▶ **Extract to read**:
Keep in mind that all Obama had to do was walk in, denounce Rev. Jeremiah Wright’s views without sounding like an angry black man, and not drool on himself, and the chattering classes would be rapturous. We’re at a time in political history when a politician who speaks like an adult startles us. The current defecator upon the office of the presidency is a glorified newsreader, so unburdened by actual work that he’s tap-dancing and singing through his lame duck term. I spoke to a homeless man yesterday more coherent than Junior separated from his teleprompter.
So expectations were low. By the constraints of the occasion, Obama could not speak in the cadences of a preacher. He could not fly through the rhythms of a good rant like Wright, who despite saying unpleasant things unpleasantly is one hell of a rabble-rouser. But no national politician has spoken meaningfully about race in a long time. We tolerate pettiness in political campaigns we’d laugh out of a business. We’ve had kinderbabble pandering like Willie Horton, terr’ists, secret Muslim for so long that pundits were primed for someone who mentioned the elephant in the room or even acknowledged the existence of the biracial.
Normally politicians give speeches on two levels: one for the mass audience which doesn’t follow politics, and another, more encoded layer for the influentials who live and breathe the subject. That way they can put out a simple message but still keep influencers happy. Part of Karl Rove’s innovation was replacing the second level of meaning with brute repetition of simple phrases, a lesson from consumer marketing. Rove disrespected, ignored and went around the pundits, who’ve have had nothing to chew on for seven long years but two-syllable talking points in crayon. The only encoded levels in Dubya’s speeches were dog-whistle Biblical references for evangelicals.
Few in the last seven years (certainly not Hillary Clinton) have reached beyond the 51% strategy to speak to all Americans. The current Republican Party has run the government as a business, as a partisan tool rather than a commons with room for minority reports. They are small-minded partisans scrabbling for scraps of political advantage, not system-building giants like America’s founders. They’ve hardcoded power to individuals, granting Dubya rights they’ll freak about in the hands of a Democrat. They’ve stripped carefully-designed, systemic checks and balances, mocking them as inefficiency. So there’s some truth to the Saturday Night Live portrayal of a press which fawns over Obama. The pundits are primed. The mere appearance of an adult at the table can send them into orbit.

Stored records
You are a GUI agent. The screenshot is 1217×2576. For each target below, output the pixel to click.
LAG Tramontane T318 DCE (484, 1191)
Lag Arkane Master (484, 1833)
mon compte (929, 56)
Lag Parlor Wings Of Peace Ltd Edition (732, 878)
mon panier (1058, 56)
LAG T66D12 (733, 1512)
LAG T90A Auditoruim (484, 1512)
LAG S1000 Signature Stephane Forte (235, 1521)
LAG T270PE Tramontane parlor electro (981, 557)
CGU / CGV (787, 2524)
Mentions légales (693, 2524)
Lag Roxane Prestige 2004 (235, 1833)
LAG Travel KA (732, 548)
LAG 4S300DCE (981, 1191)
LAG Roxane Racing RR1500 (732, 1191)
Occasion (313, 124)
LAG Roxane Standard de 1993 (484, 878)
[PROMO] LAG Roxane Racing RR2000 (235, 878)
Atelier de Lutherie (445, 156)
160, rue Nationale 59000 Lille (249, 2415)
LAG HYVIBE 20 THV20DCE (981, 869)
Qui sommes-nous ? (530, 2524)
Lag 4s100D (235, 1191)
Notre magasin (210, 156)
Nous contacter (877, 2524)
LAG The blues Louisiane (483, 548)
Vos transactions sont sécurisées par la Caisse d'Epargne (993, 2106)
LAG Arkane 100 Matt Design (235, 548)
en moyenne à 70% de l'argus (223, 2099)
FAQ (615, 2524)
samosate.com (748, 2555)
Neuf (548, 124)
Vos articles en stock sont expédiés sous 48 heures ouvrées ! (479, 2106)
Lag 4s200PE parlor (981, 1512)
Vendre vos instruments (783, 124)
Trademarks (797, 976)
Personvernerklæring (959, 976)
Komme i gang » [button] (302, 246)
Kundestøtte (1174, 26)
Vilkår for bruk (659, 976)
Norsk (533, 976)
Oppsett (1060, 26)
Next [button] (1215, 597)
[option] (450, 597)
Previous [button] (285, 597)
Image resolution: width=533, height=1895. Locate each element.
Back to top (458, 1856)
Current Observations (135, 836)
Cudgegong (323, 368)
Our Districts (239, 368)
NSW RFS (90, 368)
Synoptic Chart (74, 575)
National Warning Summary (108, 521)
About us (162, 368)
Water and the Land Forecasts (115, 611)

▶ **Stated task**:
Repeat word for word the passage of the political commentary above that starts at "Keep in mind" and ends after "from his teleprompter.".

▶ **Output**:
Keep in mind that all Obama had to do was walk in, denounce Rev. Jeremiah Wright’s views without sounding like an angry black man, and not drool on himself, and the chattering classes would be rapturous. We’re at a time in political history when a politician who speaks like an adult startles us. The current defecator upon the office of the presidency is a glorified newsreader, so unburdened by actual work that he’s tap-dancing and singing through his lame duck term. I spoke to a homeless man yesterday more coherent than Junior separated from his teleprompter.